Diffbot is trying to reorganize all the data on the Web so it can be put to better use.
The service “converts the existing Web into a structured database-like representation that can essentially be used for all sorts of intelligent applications,” said Mike Tung, Diffbot CEO.
On Thursday, Diffbot said it had received $500,000 in funding from Bloomberg Beta, the investment arm of the Bloomberg media company. Andy Bechtolsheim, a founder of Sun MIcrosystems and the first major investor in Google, is also a backer. Diffbot says it already has paying customers for the service, which is being used by Microsoft’s Bing, Adobe, Salesforce.com, and eBay.
The service creates an object for each Web page it finds. An object provides structure to a set of related data so that it can be programmatically reused, along with other similar objects, by a query engine or an external application. The software has been copying all the pages it finds on the Web and reorganizing them into objects.
Perhaps the most well-known example of this object-based approach is Google’s Knowledge Graph, a Semantic Web project. If a search is done on a particular keyword, such as the name “Johnny Depp,” Google will return, along with a standard list of Web pages, a box containing basic information on the actor, such as birth date and height. That box of information is a rendering of the “Johnny Depp” Knowledge Graph object built by Google.
Diffbot, which is based in Palo Alto, California, and was founded in 2008, claims its own collection of objects is superior to Google’s.
The 14-person company says it has created an entirely automated system for accurately creating objects. Google’s approach is at least partly manual, requiring individuals to edit objects after they have been created, confirmed a Google spokesman.
Google’s Knowledge Graph is larger than Diffbot’s, containing roughly a billion objects, while Diffbot’s global index of the Web now includes 600 million objects. But Google doesn’t yet offer a Knowledge Graph API for third-party commercial use, though it is working on one.
Diffbot is based on the idea that businesses could use such a collection of organized information for their own purposes. Nike, for instance, could deploy the service to build a profile of other shoe companies and their offerings, Tung suggested. DiffBot offers a set of APIs (application programming interfaces) that third-party applications can use to query the massive object set.
The company has developed a set of AI algorithms that can identify the context and subject of Web pages, some of which the company is in the process of patenting. One novel AI algorithm relies computer vision, which is not a widely used technique for indexing Web pages, Tung acknowledged. The layout and design of Web pages can provide important clues to help better define objects. “The layout is the signal that helps us determine what kind of page it is,” Tung said. An e-commerce site has an entirely different structure than a news site, for instance.

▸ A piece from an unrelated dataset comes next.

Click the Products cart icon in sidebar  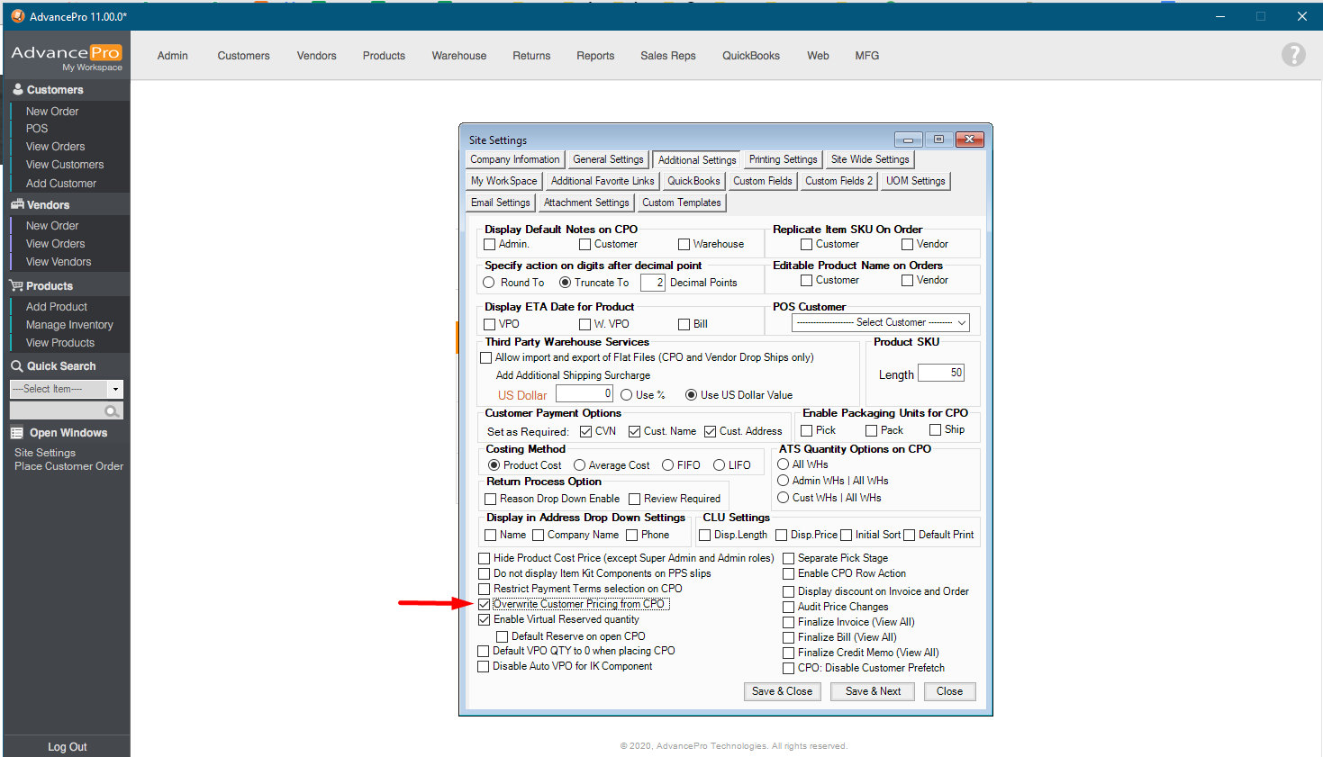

Diffbot is one of a number of companies building such “knowledge graphs,” through various sets of technologies, said Dave Schubmehl, an IDC research director who covers content analytics, discovery and cognitive systems. Such technology could be of potential value to any business that relies on understanding large amounts of external data, he said via email.

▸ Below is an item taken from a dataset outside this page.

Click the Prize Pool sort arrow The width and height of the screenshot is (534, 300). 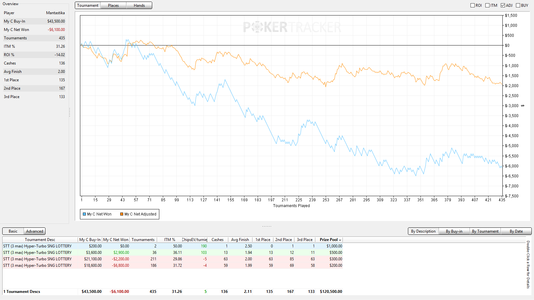(x=340, y=240)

Another company working in this field is IBM, Schubmehl wrote. Last year, IBM purchased two companies to install similar capabilities in its Watson cognitive computing service. One was AlchemyAPI, which builds taxonomies of data assets, and the other is Blekko, which developed software for indexing Web sites.
Some organizations use other technologies to organize and synthesize large sets of otherwise unstructured information, according to Schubmehl. Neo4J and Oracle both offer graph databases, which are well-suited for identifying the connections across large collections of data. Others rely on semantic Web standards, such as the Sesame Java Framework, which is used for converting data into the structured RDF (Rich Description Framework) format.